JIME News Report 

The Greater Middle East in 2011 – and beyond



Roger Hardy
Public Policy Scholar, the Woodrow Wilson Center
(01/13/2011)

As Barack Obama surveys a region where his administration’s failures have so far outweighed its successes, his most obvious challenges are to revive a non-existent Middle East peace process, maintain international pressure on Iran, help Iraq stand on its own feet, and find an exit strategy in Afghanistan. Other issues – such as the growing impatience of the young with the failings of the region’s autocratic rulers – may force themselves upon the president’s attention, distracting him from his own, already difficult agenda. Does he possess the leadership qualities necessary to meet these challenges? Could he, for example, seize the initiative on the Israeli-Palestinian issue, as some are urging, by coming up with a peace plan of his own – or will his advisers warn him that a bruising confrontation with the pro-Israel lobby could jeopardise his chances of re-election in 2012?

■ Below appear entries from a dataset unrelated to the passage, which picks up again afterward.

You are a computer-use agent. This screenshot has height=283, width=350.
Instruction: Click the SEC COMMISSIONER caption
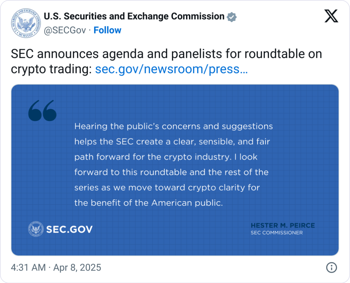[277, 233]
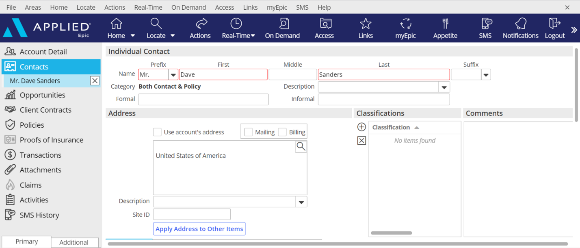Click the address search magnifier icon
This screenshot has height=248, width=580.
coord(301,147)
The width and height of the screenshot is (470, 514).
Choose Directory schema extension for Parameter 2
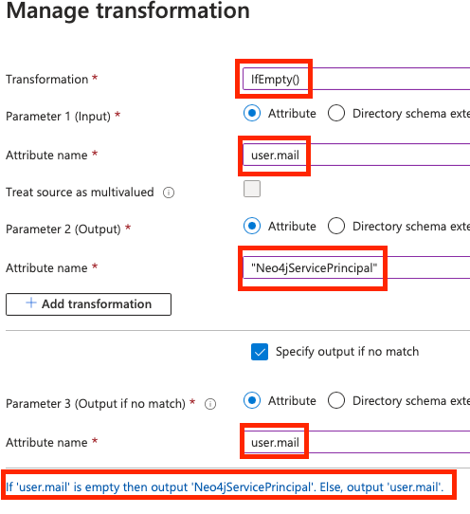click(336, 226)
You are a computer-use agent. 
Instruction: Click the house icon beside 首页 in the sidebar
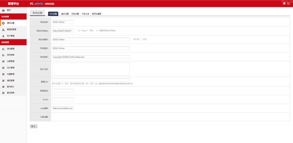point(3,10)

The president has shown that, when he chooses, he can hold fast to his convictions, regardless of setbacks and pressures to change course. Notably, having promised to withdraw combat troops from Iraq by August 2010, he kept his word – despite legitimate fears (expressed, for example, by a veteran US diplomat and former ambassador in Baghdad, Ryan Crocker) that the country was not strong enough to stand alone. Iraq is and will remain a far from happy place, but the evidence so far is that the president’s decision was the right one. The likelihood is that the country will limp forward, its progress hampered by political feuding and intermittent violence, but without becoming so acutely unstable as to require renewed American intervention. Will US forces leave Iraq altogether by the president’s stated deadline of the end of 2011? That will depend on whether the new government in Baghdad – finally cobbled together after a painfully long period of intrigue and paralysis – wants a smaller force to remain. If it does, the issue could conceivably be fudged so that President Obama and Prime Minister Maliki can save face in the eyes of their respective people, neither of whom are enamoured of a prolonged embrace.

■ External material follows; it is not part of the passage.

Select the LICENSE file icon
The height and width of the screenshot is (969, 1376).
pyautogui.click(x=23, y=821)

Putting the lid on the pressure cooker

There can be little doubt that this is an administration that, given the prevailing concern over ‘imperial overstretch’, prefers to avoid direct military intervention wherever possible. It would prefer, in military terms, to make as clean a break with Iraq as possible; to move towards an eventual withdrawal of troops from Afghanistan (starting in 2014: the deadline of July 2011 has been quietly buried); and to avoid getting sucked into future quagmires in Yemen or elsewhere. At the same time, it is anxious to avoid military confrontation with Iran, despite the assertive behaviour of that country’s president both at home and abroad. Though the word ‘containment’ smacks of weakness in some Washington circles, the administration believes there are some grounds for thinking Iran’s nuclear ambitions have been contained, at least for the time being, through a mixture of sanctions and subversion.

Meanwhile an issue the Obama administration might wish to avoid, but will be obliged to confront, is how far it is willing to press the case for better governance in the region. Its critics, on both left and right, feel it has been too timid in this regard. Many argue it is not enough to speak out against the failings of America’s enemies (such as Iran), at a time when so many of its allies are facing a crisis of legitimacy. The signs of this crisis are visible everywhere: the recent unrest in Tunisia and Algeria; the worries about who will succeed President Mubarak in Egypt and King Abdullah in Saudi Arabia; the pervasive sense that, across the region, there are large and growing numbers of young people – many of them graduates without jobs – who blame their corrupt and autocratic leaders for the glaring lack of hope and dignity in their lives. Even if the region escapes major conflict in 2011 – for example, through a flare-up of violence between Israel and Hamas, or between Israel and Hizbullah – this deep-rooted malaise is likely to produce consequences that neither local leaders nor the outside world will be able to ignore.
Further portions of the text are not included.